━━ Information given ━━
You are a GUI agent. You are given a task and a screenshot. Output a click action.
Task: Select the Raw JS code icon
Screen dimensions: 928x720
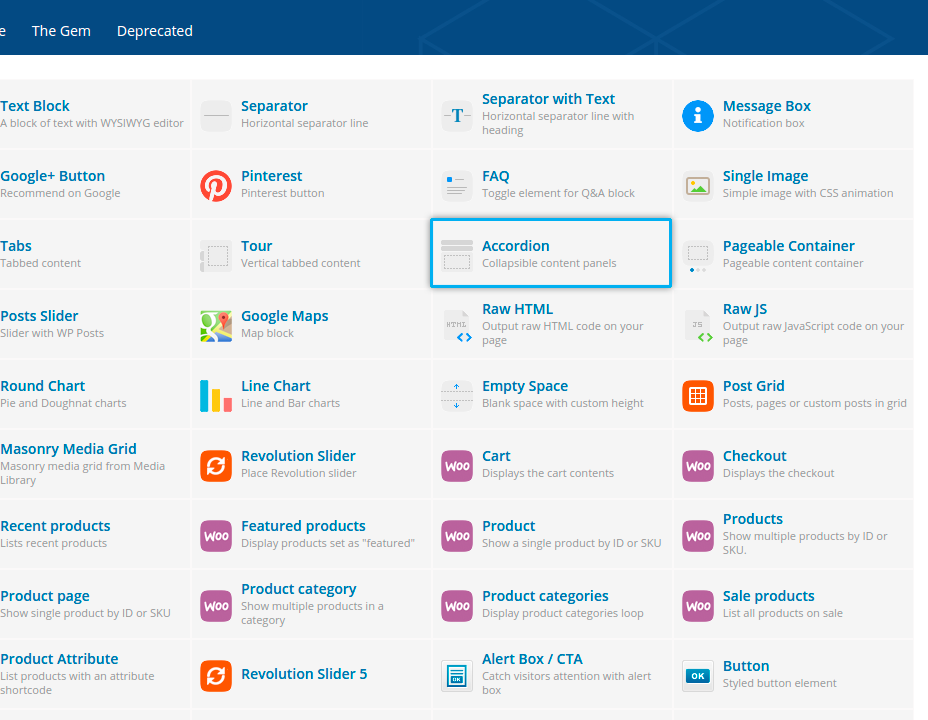(698, 326)
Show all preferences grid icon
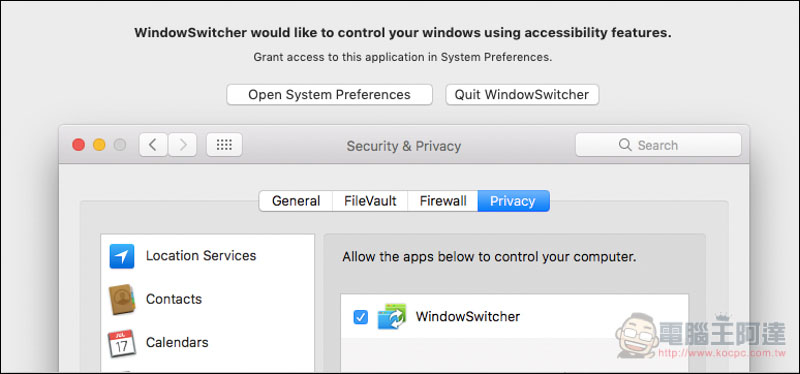 224,145
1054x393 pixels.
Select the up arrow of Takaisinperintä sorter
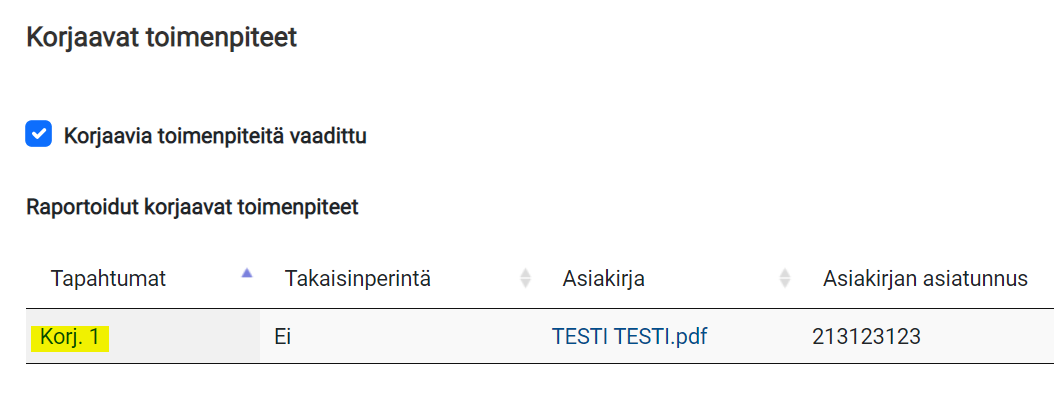(526, 273)
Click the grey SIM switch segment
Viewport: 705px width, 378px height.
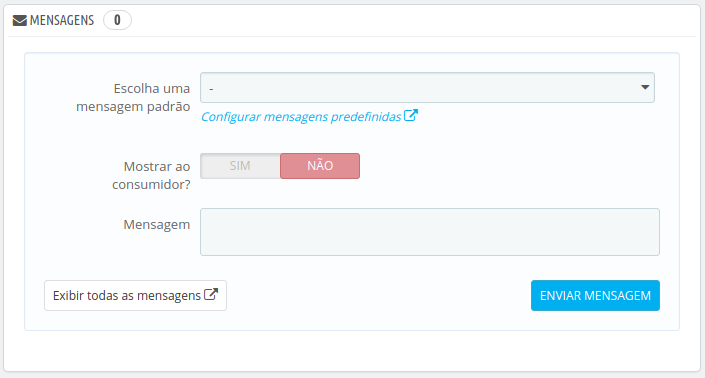[240, 166]
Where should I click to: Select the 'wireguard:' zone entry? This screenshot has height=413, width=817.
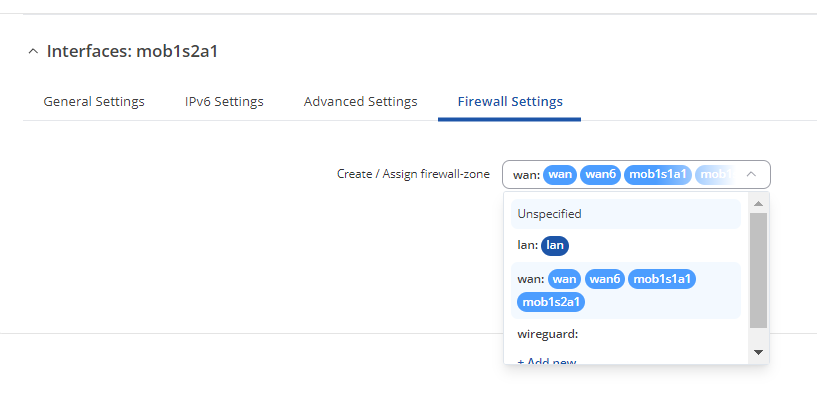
━━━
- [Exercise objective]: Go through the material and copy each line that contains "screenshot".

- [Exercise response]:
You are a GUI agent. You are given a task and a screenshot. Output a click action.
Where should I click to: Select the 'wireguard:' zone entry? This screenshot has height=413, width=817.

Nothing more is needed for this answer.